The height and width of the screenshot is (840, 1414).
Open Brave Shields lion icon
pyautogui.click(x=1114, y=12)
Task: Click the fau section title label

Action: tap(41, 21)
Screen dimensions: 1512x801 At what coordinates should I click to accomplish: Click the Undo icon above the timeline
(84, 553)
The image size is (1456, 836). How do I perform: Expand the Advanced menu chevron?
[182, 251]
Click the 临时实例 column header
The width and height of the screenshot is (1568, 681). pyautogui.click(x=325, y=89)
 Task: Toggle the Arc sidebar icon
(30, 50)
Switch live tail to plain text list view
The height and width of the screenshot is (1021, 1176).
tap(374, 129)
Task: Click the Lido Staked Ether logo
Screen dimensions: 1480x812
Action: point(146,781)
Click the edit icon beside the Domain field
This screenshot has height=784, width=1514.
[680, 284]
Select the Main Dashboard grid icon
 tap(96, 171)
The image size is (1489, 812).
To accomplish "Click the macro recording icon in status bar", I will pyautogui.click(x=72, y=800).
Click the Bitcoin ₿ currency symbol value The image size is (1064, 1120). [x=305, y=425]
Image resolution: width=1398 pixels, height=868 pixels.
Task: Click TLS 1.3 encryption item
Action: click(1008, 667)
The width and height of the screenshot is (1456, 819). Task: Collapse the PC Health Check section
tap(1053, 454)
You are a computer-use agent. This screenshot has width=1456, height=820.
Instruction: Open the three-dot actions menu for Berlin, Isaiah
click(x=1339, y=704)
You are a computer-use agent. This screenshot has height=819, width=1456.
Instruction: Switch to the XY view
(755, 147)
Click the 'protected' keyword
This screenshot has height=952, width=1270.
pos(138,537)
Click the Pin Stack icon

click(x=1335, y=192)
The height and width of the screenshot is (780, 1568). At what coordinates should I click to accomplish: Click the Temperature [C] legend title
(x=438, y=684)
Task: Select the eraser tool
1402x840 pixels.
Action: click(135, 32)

☆ ☆ ☆

* Problem statement:
Wherever the word "computer" shows up in the material, copy the line it is on.

* Written response:
You are a computer-use agent. This screenshot has width=1456, height=820.
You are a computer-use agent. This screenshot has height=819, width=1456.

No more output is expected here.